Fardaws trusted the discipline he has developed over the years to navigate the situation. He is the first player on the court before practice each day, and the last person to leave the floor. His childhood martial arts training taught him the value of controlling his emotions, adhering to diligence and relying on patience.

While he had every right to spend the rest of the season angered by what happened in November, he has chosen to move forward and not allow that moment to define his season.

«Obviously, I’ve forgiven the kid,» Aimaq said.

Madsen, who spent nine years in the NBA, including being coached by Phil Jackson with the Los Angeles Lakers, said Aimaq has grown as a leader, and it’s showing results.
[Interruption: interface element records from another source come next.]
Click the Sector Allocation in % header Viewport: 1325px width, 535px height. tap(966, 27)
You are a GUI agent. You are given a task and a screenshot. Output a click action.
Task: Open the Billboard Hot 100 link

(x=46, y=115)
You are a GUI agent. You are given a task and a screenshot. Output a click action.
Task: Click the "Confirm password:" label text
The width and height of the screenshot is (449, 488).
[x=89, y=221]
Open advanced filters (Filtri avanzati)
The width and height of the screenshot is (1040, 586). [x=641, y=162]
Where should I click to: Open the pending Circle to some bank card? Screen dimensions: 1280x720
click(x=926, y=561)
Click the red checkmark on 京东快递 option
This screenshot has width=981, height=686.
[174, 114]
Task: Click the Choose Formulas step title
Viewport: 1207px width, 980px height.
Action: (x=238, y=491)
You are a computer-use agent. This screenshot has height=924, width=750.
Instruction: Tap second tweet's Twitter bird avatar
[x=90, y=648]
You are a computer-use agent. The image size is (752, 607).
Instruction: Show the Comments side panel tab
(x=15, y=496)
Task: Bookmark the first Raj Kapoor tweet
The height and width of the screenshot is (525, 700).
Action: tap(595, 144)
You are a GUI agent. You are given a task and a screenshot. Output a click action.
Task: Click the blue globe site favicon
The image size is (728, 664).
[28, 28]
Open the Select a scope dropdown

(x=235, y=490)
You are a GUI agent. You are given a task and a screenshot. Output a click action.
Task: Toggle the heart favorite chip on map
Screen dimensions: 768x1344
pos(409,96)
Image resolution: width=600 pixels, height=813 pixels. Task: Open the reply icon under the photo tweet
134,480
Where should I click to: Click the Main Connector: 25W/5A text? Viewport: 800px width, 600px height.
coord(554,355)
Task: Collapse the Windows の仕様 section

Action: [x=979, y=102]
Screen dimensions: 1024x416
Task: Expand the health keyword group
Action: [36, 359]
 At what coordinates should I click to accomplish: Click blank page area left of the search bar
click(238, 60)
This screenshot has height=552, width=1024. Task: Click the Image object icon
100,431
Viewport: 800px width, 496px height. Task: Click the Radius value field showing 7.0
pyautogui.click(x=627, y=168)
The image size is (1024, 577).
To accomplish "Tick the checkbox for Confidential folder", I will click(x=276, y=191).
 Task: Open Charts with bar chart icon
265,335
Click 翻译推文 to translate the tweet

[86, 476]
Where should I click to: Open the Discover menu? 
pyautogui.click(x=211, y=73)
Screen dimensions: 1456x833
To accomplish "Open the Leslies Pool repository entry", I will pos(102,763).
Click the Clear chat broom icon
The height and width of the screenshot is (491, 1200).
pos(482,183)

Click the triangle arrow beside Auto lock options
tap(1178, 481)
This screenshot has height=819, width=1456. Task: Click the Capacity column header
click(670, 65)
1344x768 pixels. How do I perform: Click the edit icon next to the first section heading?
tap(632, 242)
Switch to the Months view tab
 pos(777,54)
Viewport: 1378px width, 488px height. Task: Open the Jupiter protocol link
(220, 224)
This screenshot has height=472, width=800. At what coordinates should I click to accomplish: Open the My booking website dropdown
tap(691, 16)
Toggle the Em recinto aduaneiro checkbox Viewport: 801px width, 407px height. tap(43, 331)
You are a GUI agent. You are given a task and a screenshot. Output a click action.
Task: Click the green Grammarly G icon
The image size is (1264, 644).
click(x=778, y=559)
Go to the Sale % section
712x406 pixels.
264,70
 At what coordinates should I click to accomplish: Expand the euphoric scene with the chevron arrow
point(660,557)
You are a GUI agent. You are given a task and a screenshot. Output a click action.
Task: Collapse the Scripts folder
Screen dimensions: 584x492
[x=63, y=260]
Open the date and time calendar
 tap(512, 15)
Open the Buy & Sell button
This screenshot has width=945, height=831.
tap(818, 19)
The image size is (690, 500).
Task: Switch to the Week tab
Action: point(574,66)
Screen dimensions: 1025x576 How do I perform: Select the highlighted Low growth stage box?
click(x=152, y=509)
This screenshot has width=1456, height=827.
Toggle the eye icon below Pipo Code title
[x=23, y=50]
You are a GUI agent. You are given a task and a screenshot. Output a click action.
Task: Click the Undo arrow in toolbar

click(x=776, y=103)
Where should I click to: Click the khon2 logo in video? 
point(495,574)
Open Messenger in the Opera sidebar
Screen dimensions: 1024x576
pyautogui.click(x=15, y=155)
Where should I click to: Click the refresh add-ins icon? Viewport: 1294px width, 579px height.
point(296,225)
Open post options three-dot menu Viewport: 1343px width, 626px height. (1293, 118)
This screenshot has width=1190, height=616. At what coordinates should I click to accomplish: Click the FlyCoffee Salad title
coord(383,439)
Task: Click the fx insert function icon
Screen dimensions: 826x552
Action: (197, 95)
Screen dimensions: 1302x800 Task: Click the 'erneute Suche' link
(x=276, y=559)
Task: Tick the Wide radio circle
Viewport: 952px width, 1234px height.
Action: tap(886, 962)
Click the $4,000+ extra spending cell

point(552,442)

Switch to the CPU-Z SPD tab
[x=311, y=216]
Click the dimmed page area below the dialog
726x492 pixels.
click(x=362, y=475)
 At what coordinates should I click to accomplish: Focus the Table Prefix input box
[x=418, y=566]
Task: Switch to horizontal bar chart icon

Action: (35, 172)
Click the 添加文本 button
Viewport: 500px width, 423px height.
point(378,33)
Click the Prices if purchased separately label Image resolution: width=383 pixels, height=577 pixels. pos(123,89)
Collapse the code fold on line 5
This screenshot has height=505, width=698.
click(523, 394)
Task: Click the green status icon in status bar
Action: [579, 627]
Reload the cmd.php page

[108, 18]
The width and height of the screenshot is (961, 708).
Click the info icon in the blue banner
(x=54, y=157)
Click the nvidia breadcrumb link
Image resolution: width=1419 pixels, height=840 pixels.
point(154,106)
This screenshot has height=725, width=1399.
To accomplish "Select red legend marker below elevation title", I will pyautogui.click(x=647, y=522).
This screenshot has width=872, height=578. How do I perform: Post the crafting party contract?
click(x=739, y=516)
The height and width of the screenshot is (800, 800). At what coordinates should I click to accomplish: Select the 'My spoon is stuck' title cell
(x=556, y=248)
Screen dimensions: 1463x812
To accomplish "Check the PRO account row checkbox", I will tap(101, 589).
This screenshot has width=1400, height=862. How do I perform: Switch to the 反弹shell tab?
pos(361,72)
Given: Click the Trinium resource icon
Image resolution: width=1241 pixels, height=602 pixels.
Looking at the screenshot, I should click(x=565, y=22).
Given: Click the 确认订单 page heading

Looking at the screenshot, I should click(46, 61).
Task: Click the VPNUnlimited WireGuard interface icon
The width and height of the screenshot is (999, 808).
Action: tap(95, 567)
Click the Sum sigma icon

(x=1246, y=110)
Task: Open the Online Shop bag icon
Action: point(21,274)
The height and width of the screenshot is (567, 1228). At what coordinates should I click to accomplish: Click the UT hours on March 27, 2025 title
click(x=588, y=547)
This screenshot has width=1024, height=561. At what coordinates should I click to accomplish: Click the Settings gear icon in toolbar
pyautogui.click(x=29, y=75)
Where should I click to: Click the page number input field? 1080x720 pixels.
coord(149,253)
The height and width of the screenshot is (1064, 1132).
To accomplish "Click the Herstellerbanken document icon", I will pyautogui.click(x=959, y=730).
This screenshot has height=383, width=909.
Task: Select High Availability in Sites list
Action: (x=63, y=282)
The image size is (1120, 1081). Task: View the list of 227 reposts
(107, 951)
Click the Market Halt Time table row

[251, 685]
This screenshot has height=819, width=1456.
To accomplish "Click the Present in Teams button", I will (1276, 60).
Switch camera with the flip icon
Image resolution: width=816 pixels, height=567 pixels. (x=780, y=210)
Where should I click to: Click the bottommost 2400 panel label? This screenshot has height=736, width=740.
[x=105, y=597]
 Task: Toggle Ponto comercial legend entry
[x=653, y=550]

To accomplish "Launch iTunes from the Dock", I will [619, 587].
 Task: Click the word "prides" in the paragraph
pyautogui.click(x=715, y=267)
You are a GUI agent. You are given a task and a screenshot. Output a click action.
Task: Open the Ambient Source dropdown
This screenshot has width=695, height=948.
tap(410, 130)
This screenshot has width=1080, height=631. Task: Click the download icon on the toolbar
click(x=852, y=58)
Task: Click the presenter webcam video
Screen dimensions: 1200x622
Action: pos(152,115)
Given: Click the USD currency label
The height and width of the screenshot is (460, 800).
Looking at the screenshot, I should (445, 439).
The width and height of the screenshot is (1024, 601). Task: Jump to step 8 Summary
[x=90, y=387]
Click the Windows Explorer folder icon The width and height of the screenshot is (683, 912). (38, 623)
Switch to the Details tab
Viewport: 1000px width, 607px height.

Cal’s recent wins include an 81-75 overtime win over Washington State in which Aimaq finished with 18 points, 14 rebounds and 2 steals.

«One of the things that makes him great is his passion for life,» Madsen said. «He’s a great human being. He’s a multiple-time team captain. He has great leadership, and he is such a hard worker.»

Aimaq’s college basketball career has been a journey. He is playing for his fourth school. At all of his previous stops, he transferred after his head coaches had either taken another job (Madsen) or been fired (former Texas Tech coach Mark Adams, former Mercer coach Bob Hoffman). But now, he believes he can end his collegiate career on a high note and pursue his dreams of making history as the first player of Afghan descent to play in the NBA. He’s not currently listed on any reputable NBA mock drafts, so his odds are slim. But he has never backed down from a challenge.

On Friday, after the team’s 73-71 win over Stanford, Madsen pointed to Aimaq (13 points, 12 rebounds) in the locker room and praised him for his effort.

«When we couldn’t get a bucket, we went to you, big fella, and you produced every time,» Madsen said.

Aimaq’s teammates all clapped and cheered.

«When it’s all said and done, if you have done everything possible in your power and it doesn’t work out, then that’s one thing,» Aimaq said. «You know, for us, the reason that we’ve been so positive is that we see a breakthrough coming.»

From Vancouver, Canada, meanwhile, his father admires his son’s resilience as he endured the trials this season has presented and continues to thrive.

«I am proud of him,» Faramaz said. «He’s my hero.»